Austria breaks rank with EU to manufacture vaccines with Denmark and Israel | News on the coronavirus pandemic
The move by EU member states is seen as a rebuke to the bloc’s joint vaccine supply program.
Austria has broken ranks with the European Union and said it will work with Israel and Denmark to produce second-generation vaccines against coronavirus mutations.
Chancellor Sebastian Kurz said on Tuesday that Austria and Denmark, as members of the First Mover Group founded by Kurz, would work with Israel on the production of vaccines against the coronavirus mutations and jointly research treatment options.
The announcement is a rebuke to the EU’s joint vaccine procurement program for member states, which has been criticized for being slow in reaching deals with manufacturers.
Production issues and supply chain bottlenecks have also slowed deliveries to the block, delaying vaccine deployment.
While the decision to allow the EU to buy vaccines for member states was correct in principle, Kurz said the European Medicines Agency had been too slow to approve vaccines and lambasted the bottlenecks of suppliers of pharmaceutical products.
“We must therefore prepare for new mutations and no longer depend solely on the EU for the production of second generation vaccines,” he said in a statement.

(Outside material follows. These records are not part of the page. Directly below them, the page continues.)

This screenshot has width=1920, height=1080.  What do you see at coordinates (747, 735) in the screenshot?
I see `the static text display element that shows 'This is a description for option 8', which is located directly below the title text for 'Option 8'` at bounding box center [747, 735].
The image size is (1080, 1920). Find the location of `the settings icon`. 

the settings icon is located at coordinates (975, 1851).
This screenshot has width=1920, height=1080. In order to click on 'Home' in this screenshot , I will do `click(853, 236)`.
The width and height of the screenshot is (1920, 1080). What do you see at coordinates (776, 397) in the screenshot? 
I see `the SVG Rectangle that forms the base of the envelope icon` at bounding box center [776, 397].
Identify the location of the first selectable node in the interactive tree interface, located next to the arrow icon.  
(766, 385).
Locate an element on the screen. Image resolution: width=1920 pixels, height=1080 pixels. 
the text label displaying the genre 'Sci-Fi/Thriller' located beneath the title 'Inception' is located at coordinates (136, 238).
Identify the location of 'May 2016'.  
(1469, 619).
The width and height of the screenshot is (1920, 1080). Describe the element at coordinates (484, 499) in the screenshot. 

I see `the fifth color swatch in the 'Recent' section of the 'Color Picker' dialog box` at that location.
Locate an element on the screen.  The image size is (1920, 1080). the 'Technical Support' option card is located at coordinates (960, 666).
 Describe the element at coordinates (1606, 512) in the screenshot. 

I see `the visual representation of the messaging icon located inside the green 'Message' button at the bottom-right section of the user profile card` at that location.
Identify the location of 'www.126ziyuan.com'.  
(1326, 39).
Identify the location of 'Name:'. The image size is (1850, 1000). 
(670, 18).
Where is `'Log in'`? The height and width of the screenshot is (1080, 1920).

Experts believe Austria will need to vaccinate two-thirds of the population, or more than six million people, each year in the coming years, Kurz said.
Kurz is due to travel to Israel this week with Danish Prime Minister Mette Frederiksen to see the rapid deployment of the Israeli vaccine up close.
He said he would inspect pharmaceutical companies with domestic production, including Pfizer, Novartis, Polymun and Boehringer Ingelheim, and speak to leading scientists and doctors on Tuesday.
Last month, Germany set up a task force to tackle bottlenecks in the vaccine production supply chain and boost local manufacturing to protect against future pandemics.